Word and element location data
* * *

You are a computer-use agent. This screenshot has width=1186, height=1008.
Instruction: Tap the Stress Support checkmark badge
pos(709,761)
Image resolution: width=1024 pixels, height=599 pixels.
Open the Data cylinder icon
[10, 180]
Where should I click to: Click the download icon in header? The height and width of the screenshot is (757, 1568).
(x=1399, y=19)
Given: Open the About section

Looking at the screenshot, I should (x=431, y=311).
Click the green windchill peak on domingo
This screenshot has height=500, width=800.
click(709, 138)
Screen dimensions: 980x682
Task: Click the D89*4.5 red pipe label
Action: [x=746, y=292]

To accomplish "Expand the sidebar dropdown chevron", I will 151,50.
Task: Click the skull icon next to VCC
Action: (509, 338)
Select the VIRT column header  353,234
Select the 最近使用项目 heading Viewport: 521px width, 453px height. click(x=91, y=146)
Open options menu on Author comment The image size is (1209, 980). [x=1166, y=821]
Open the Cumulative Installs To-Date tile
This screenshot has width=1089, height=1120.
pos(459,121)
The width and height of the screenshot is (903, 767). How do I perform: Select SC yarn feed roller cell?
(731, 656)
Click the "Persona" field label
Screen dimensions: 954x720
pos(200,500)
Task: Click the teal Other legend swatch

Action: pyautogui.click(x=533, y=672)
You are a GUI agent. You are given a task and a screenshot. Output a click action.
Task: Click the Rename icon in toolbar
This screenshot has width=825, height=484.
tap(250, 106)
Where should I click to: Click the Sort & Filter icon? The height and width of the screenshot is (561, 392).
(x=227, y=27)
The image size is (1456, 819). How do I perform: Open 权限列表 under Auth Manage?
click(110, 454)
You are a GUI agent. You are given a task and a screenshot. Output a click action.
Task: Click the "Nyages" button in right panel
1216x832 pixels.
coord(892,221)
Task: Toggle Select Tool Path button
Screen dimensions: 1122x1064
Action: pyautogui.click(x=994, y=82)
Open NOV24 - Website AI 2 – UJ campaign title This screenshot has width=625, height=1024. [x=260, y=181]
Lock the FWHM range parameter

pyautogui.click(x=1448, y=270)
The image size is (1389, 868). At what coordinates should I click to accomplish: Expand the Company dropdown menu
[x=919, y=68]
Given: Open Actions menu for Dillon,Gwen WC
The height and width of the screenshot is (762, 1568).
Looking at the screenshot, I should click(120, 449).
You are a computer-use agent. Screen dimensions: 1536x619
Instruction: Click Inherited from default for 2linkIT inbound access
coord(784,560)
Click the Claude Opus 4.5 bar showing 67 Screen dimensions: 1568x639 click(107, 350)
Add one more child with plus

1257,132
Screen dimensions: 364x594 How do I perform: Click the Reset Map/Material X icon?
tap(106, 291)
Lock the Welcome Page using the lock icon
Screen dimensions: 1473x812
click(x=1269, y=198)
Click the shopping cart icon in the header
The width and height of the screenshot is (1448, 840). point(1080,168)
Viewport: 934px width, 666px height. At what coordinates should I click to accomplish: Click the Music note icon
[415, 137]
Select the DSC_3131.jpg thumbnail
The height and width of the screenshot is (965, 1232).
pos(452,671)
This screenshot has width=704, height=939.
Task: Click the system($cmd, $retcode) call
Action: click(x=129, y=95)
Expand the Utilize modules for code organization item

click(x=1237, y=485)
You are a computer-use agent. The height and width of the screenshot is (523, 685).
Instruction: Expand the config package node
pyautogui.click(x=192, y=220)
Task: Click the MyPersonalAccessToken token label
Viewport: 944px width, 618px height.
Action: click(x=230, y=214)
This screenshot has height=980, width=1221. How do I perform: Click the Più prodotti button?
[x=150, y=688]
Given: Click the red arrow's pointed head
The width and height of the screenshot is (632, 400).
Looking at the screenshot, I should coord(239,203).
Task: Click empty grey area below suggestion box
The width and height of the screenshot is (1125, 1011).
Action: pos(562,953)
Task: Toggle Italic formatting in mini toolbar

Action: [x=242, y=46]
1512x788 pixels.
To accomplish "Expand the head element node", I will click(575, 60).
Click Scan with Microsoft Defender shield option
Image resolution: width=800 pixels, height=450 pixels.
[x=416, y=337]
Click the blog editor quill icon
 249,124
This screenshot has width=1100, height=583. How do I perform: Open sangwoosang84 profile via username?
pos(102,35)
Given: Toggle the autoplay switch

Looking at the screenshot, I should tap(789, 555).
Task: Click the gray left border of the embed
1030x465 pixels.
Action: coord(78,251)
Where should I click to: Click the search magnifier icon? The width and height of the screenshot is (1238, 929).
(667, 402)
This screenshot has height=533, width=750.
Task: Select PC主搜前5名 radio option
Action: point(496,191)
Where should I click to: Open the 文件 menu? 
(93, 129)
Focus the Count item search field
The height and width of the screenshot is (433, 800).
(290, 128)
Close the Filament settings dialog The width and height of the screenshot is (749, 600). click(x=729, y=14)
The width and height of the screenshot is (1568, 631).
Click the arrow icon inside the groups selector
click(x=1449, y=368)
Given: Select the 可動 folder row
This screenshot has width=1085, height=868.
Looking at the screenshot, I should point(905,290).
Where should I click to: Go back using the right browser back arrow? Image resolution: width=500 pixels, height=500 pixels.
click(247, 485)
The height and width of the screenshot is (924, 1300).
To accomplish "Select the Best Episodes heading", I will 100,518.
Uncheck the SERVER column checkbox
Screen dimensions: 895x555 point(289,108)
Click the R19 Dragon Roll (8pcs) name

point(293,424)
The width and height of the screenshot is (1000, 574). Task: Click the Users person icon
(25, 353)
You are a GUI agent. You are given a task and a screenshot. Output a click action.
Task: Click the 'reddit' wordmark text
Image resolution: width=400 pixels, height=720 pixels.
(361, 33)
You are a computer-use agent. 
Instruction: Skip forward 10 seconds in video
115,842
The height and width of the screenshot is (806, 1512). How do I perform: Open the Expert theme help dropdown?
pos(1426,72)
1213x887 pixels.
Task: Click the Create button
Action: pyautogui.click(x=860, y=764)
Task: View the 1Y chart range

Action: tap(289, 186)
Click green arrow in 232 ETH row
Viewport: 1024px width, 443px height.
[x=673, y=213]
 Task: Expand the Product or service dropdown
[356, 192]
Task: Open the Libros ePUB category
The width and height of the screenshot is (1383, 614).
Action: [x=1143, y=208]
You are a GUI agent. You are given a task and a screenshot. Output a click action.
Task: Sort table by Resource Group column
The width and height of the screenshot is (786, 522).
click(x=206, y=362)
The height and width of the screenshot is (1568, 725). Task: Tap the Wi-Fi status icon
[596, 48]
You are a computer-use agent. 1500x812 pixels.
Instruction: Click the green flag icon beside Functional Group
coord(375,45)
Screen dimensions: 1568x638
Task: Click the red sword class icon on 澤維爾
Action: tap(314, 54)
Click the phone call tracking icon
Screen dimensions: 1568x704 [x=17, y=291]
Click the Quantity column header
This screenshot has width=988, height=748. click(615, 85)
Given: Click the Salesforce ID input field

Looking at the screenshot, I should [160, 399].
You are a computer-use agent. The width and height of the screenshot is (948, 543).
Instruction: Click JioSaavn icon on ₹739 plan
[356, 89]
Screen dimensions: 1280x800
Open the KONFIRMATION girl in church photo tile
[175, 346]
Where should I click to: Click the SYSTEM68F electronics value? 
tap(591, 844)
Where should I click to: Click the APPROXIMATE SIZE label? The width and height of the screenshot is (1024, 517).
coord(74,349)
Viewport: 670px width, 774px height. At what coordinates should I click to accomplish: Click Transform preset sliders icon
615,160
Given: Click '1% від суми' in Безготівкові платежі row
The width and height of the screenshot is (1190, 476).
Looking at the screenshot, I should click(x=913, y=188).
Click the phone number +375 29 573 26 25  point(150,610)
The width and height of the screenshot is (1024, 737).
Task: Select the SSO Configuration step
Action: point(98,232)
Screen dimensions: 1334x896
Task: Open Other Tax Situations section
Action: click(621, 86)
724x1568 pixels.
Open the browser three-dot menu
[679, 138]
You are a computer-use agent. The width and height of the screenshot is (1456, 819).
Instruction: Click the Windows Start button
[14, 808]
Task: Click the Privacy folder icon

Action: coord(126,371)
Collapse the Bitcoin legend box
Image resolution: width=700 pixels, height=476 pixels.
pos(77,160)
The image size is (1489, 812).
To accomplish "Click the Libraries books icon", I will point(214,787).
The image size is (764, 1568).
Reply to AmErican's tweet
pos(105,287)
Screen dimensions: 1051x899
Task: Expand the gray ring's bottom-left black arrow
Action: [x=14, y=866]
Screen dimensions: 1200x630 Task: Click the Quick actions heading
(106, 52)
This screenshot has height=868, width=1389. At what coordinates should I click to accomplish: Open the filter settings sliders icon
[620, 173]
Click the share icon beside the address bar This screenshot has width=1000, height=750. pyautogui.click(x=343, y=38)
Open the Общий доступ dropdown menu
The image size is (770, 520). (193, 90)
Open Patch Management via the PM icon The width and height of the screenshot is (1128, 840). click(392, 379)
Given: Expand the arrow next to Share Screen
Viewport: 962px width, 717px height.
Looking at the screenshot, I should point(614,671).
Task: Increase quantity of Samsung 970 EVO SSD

* * *

◆ Brief: Print the items from the line with "You are a computer-use agent. 1500x812" up to and including the line with "This screenshot has width=988, height=748.", repeating each line without any change.

◆ Result for this exercise:
You are a computer-use agent. 1500x812 pixels.
Instruction: Click the green flag icon beside Functional Group
coord(375,45)
Screen dimensions: 1568x638
Task: Click the red sword class icon on 澤維爾
Action: tap(314, 54)
Click the phone call tracking icon
Screen dimensions: 1568x704 [x=17, y=291]
Click the Quantity column header
This screenshot has width=988, height=748. click(615, 85)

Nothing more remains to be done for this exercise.